12/15/2025
Most in neuromonitoring are familiar with monitoring hashtag cases for chronic pain. But what about the more extreme Corodotomies?
Spinal cord ablation is almost exclusively used for refractory cancer pain and in the palliative care setting, whereas neuromodulation remains a more robust long-term treatment for patients with refractory chronic pain.
- Different patient populations.
- Different surgical goals.
- Different monitoring techniques.
Instead of utilizing the pain gate theory for pain relief, the surgical plan here is to target the spinothalamic tract.
At a given spinal level in the spinothalamic tract, axons come from cells located in the contralateral cord 2 to 3 spinal segments lower because the Lissauer tract conducts pain fibers rostrally and ipsilaterally before they crossover to join the spinothalamic tract.
So, pain control with cordotomy is achieved 3 or 4 levels below the level of the lesion.
With this surgery, we're looking to help preserve movement and light touch/temperature sensation through tcMEP and SSEP.
As we see a decrease in conduction, we alert the surgeon. From there, the discussion of a pause to look for recovery, changing approach, or stopping ablation, early-stage post-op therapeutics, etc., are all part of the conversation.
But before we get to that point, we might help better assess the site to be lesioned. By using Quantified EMG data, we might help approximate the distance to specific motor areas.

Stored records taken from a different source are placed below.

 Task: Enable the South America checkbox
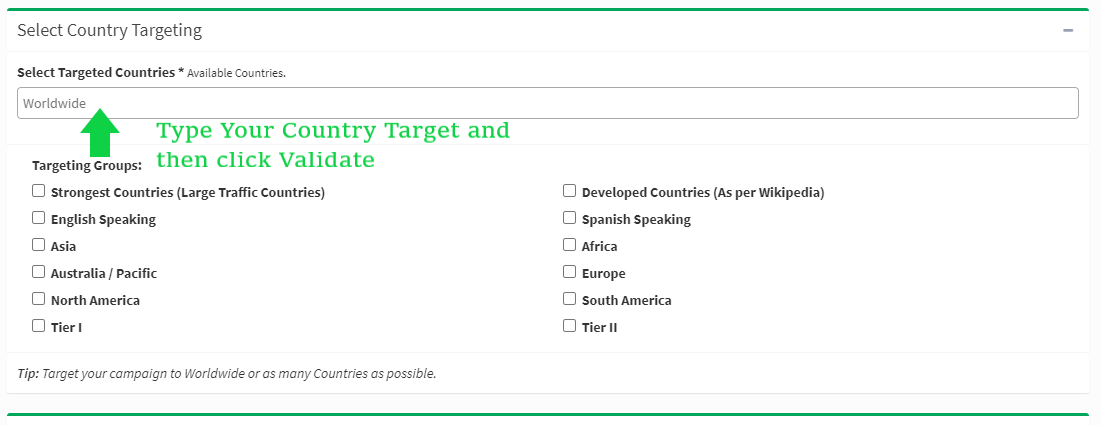(570, 299)
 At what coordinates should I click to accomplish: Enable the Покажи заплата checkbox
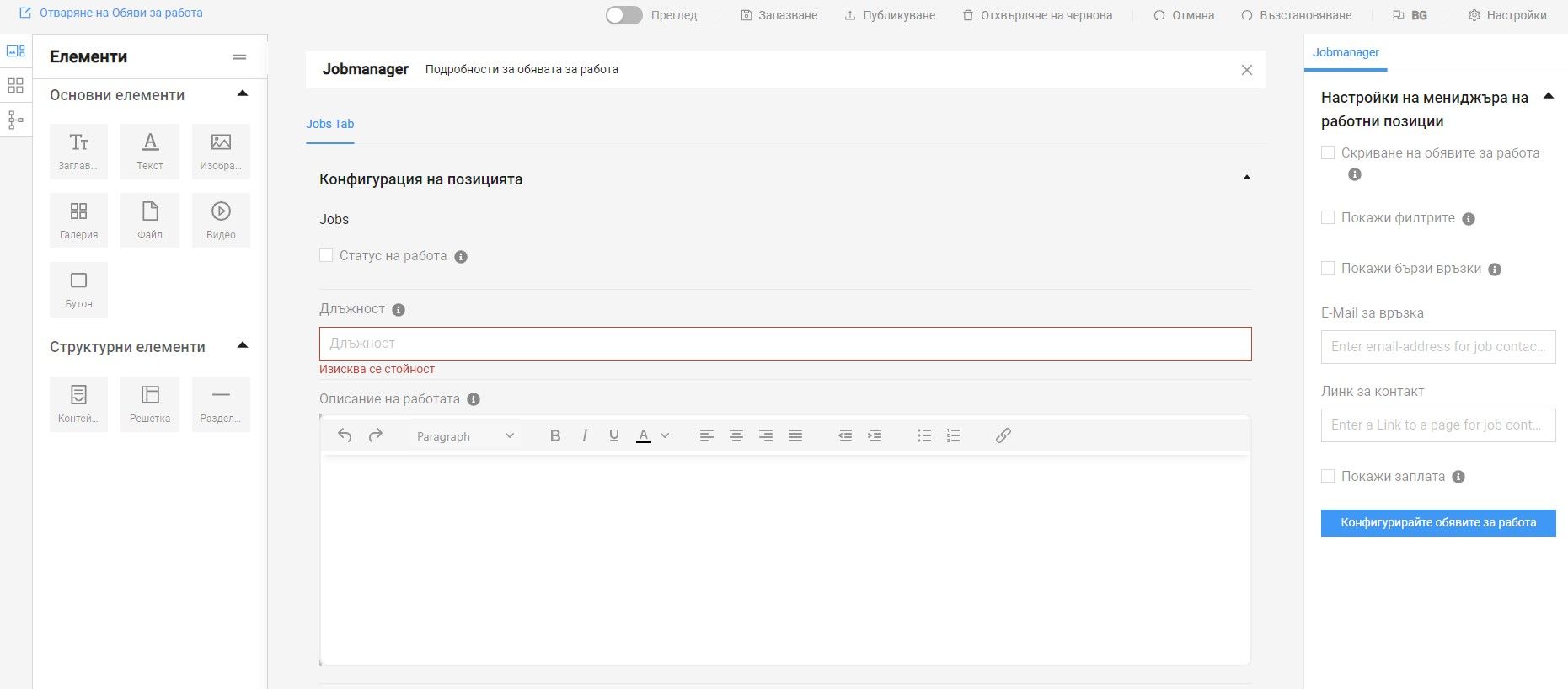click(x=1328, y=476)
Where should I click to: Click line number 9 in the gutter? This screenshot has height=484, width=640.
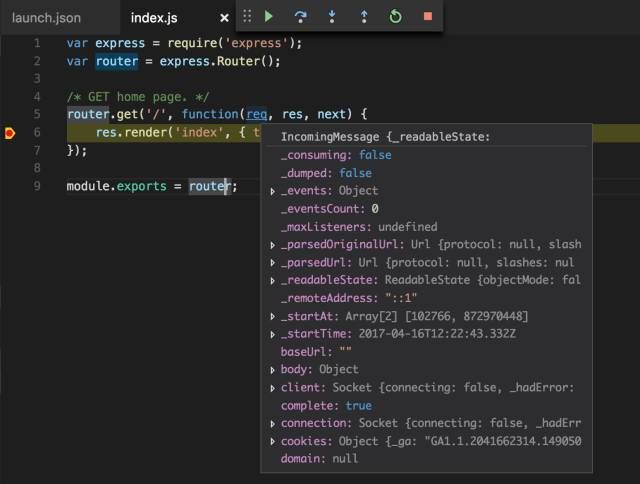tap(37, 186)
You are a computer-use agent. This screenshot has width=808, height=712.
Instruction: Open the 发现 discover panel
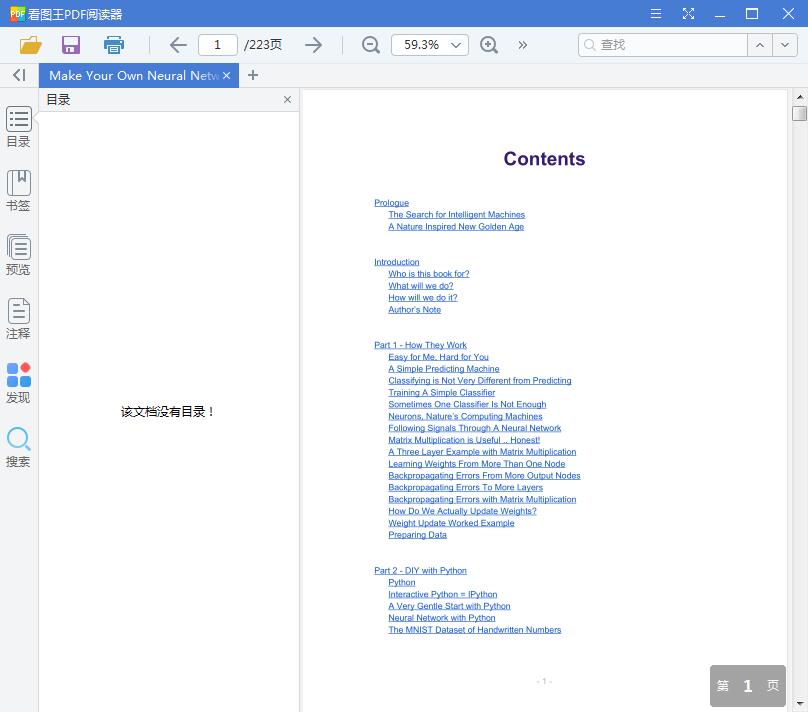point(18,382)
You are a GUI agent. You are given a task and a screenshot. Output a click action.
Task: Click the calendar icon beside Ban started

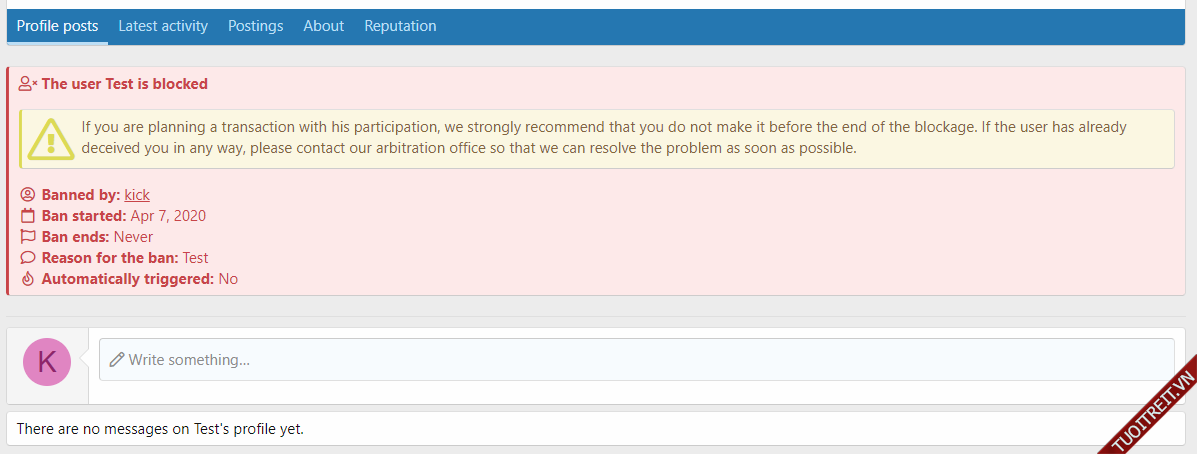coord(28,216)
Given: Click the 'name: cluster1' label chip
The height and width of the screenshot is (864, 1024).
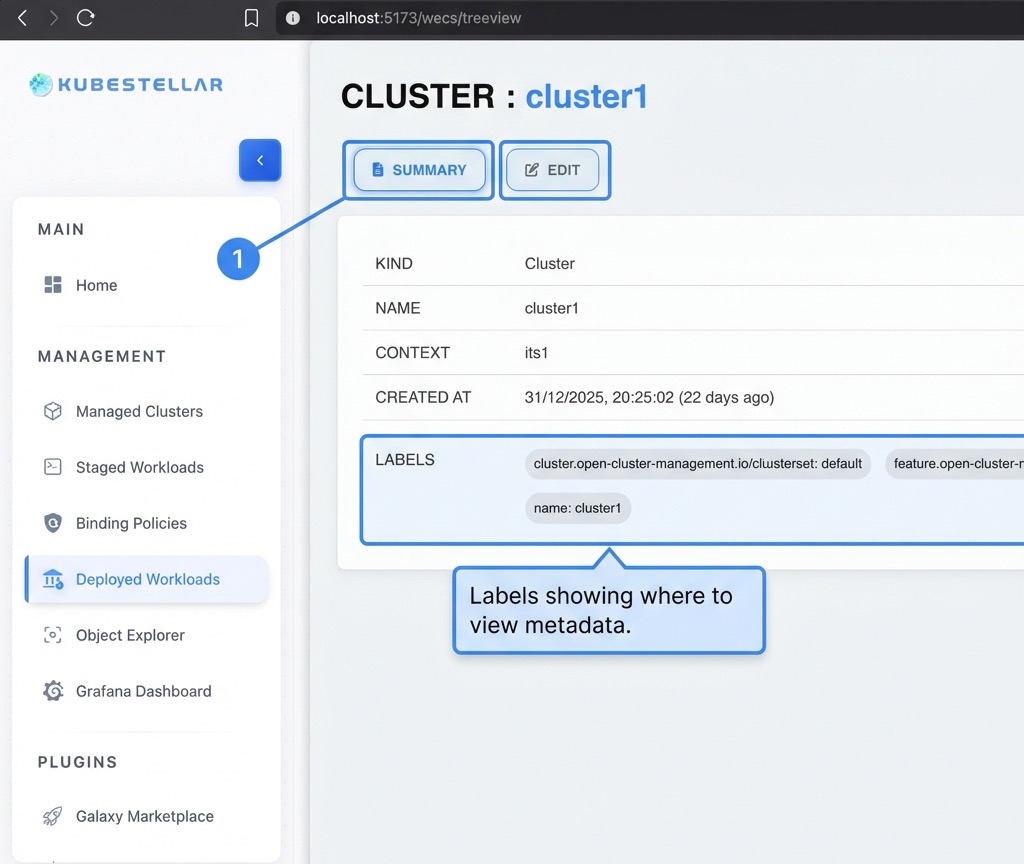Looking at the screenshot, I should 578,508.
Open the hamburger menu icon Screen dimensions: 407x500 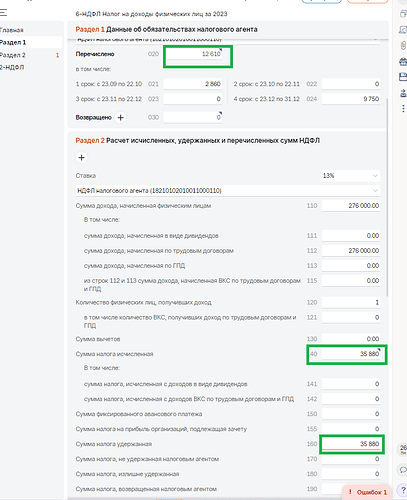coord(3,13)
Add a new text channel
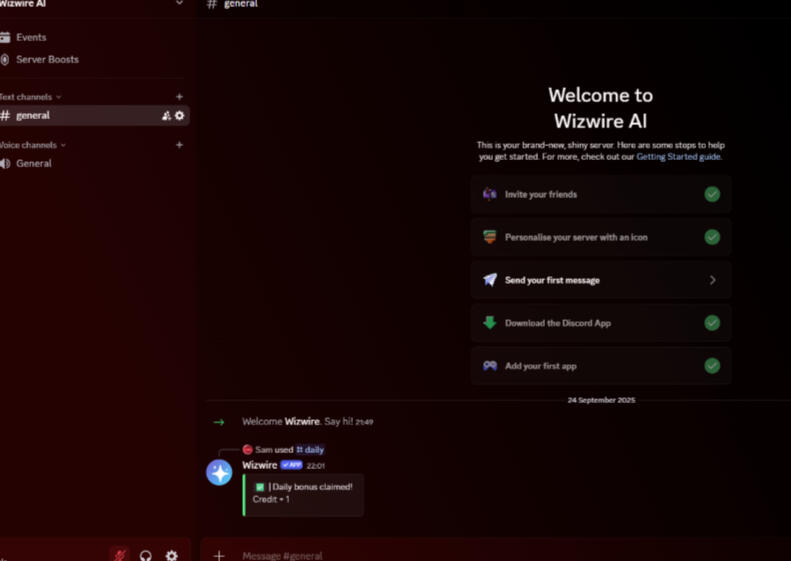791x561 pixels. coord(180,97)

What might those parameters look like? Here's what was retrospectively looked at by Sapir and Korn:
"Quantified EMG data were collected in 11 patients suffering from intractable cancer pain. The threshold range for evoking motor activity was 0.3 to 1.2 V. Stimulation artifacts were detected from trapezius muscles even at the lowest stimulation intensity, while thenar muscles were found to be maximally sensitive and specific. The minimal stimulation intensity difference between the motor and the sensory threshold, set as “Δ-threshold,” was 0.26 V, with no new motor deficit at 3 days or 1 month postoperatively."
Sapir, Yechiam & Korn, Akiva & Bitan-Talmor, Yifat & Vendrov, Irina & Berger, Assaf & Shofty, Ben & Zegerman, Alexander & Strauss, Ido. (2020). Intraoperative Neurophysiology for Optimization of Percutaneous Spinothalamic Cordotomy for Intractable Cancer Pain. Operative Neurosurgery. 19. 10.1093/ons/opaa209.